To be done —
- 1) The article on Vakkom Moulavi opens its main paragraph by describing him as a series of roles, from "social reformer" to "newspaper proprietor." List each role in that sentence.
- 2) Reproduce the passage of the article on Vakkom Moulavi between "- Known for: Islamic" and "and reformer (1873–1932)", inclusive.

Document —
- Born: Mohammed Abdul Khader 28 December 1873 Vakkom, Kingdom of Travancore (present day Thiruvananthapuram, Kerala, India)
- Died: 31 October 1932 (aged 58) Kingdom of Travancore, British India (present day Kerala, India)
- Known for: Islamic leader, Freedom fighter, Founder and Publisher of Swadeshabhimani, Scholar and Reformer.
- Title: Father of Muslim Community Reform in Kerala
- Movement: Islahi (Reformist Salafism) Salafiyya
- Spouse: Aamina Umma
- Children: 10
- Parents: Muhammad Kunju; Aash Beevi;

= Vakkom Moulavi =

Indian journalist and reformer (1873–1932)

Vakkom Mohammed Abdul Khader Moulavi ( – ), popularly known as Vakkom Moulavi was a social reformer, teacher, prolific writer, Muslim scholar, journalist, freedom fighter and newspaper proprietor in Travancore, a former princely state in southern India that was located part of the present-day Kerala state. He was the founder and publisher of the newspaper Swadeshabhimani which was banned and confiscated by the Government of Travancore in 1910 due to its criticisms against the government and the Diwan of Travancore, P. Rajagopalachari. He was an avid reader of Rashid Rida’s Islamic magazine, Al-Manar. Vakkom Moulavi is known as the father of Islamic renaissance in Kerala.

Listed records —
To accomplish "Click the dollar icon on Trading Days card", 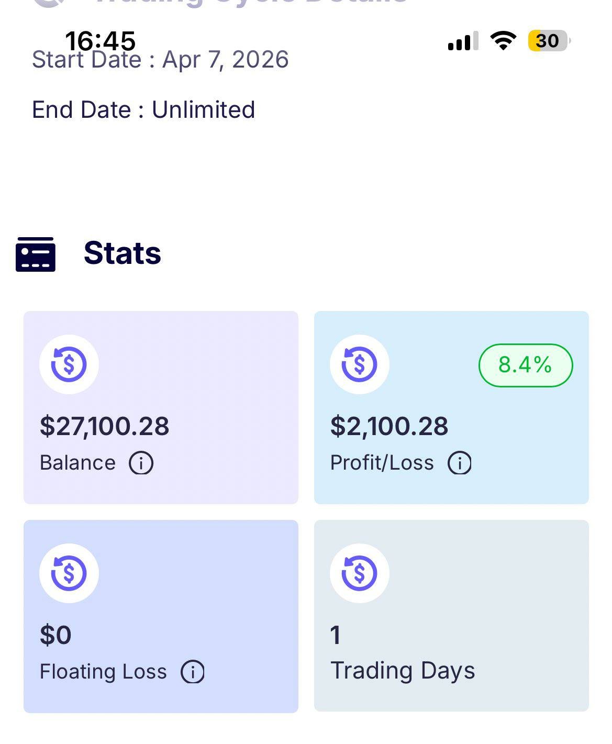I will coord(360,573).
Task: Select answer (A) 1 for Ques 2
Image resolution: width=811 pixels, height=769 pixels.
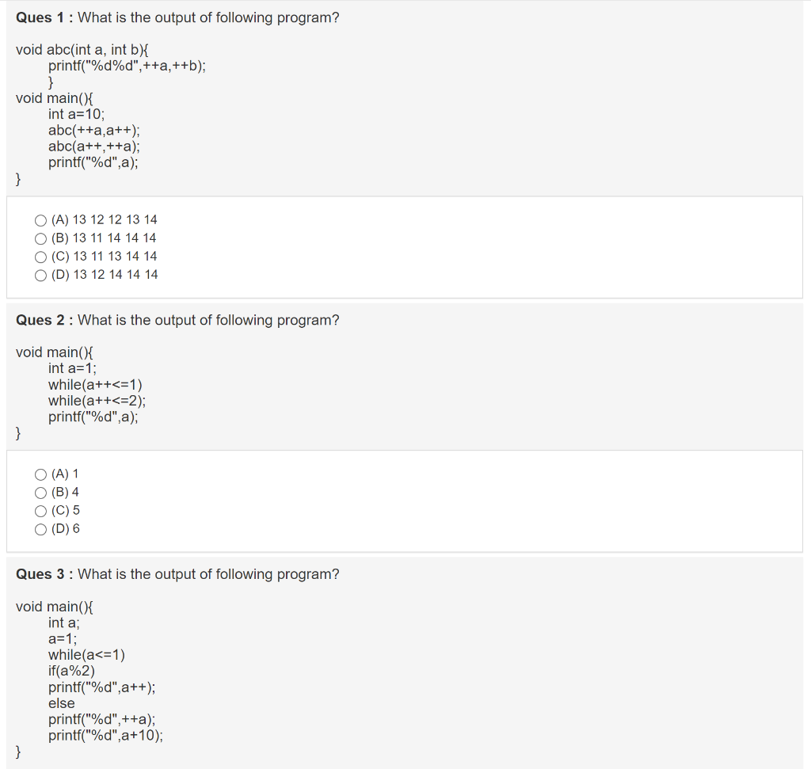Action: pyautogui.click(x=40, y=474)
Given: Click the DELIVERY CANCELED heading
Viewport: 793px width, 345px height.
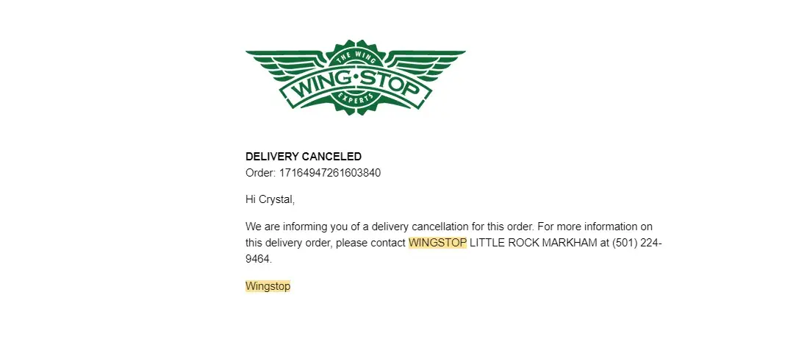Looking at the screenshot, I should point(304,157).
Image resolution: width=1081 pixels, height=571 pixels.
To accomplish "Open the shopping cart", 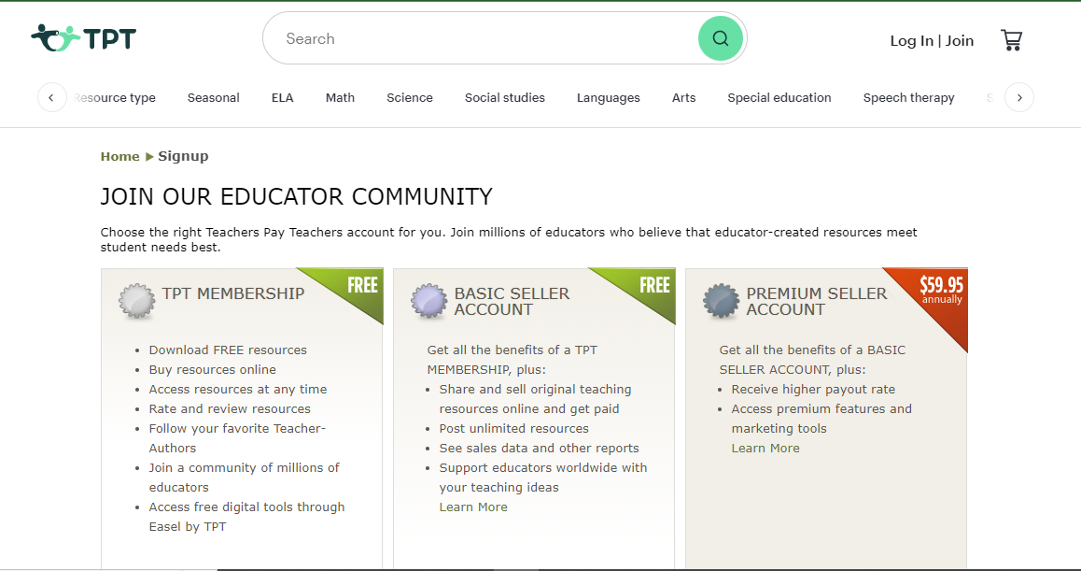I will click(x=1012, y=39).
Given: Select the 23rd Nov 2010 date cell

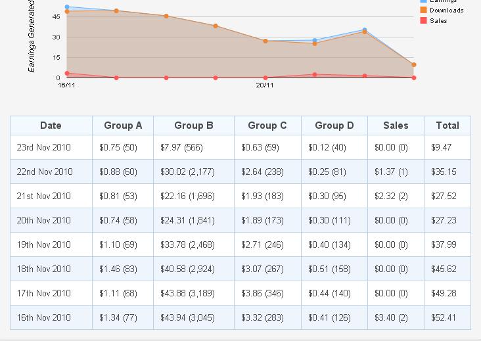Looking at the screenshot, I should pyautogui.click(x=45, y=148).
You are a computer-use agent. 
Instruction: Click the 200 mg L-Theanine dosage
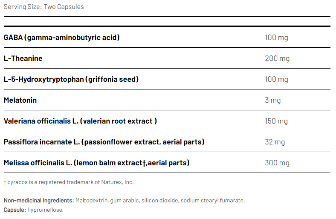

==

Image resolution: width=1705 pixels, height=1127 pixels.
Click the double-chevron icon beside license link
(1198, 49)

Answers to the exercises —
- 1)
- social reformer
- teacher
- prolific writer
- Muslim scholar
- journalist
- freedom fighter
- newspaper proprietor

- 2)
- Known for: Islamic leader, Freedom fighter, Founder and Publisher of Swadeshabhimani, Scholar and Reformer.
- Title: Father of Muslim Community Reform in Kerala
- Movement: Islahi (Reformist Salafism) Salafiyya
- Spouse: Aamina Umma
- Children: 10
- Parents: Muhammad Kunju; Aash Beevi;

= Vakkom Moulavi =

Indian journalist and reformer (1873–1932)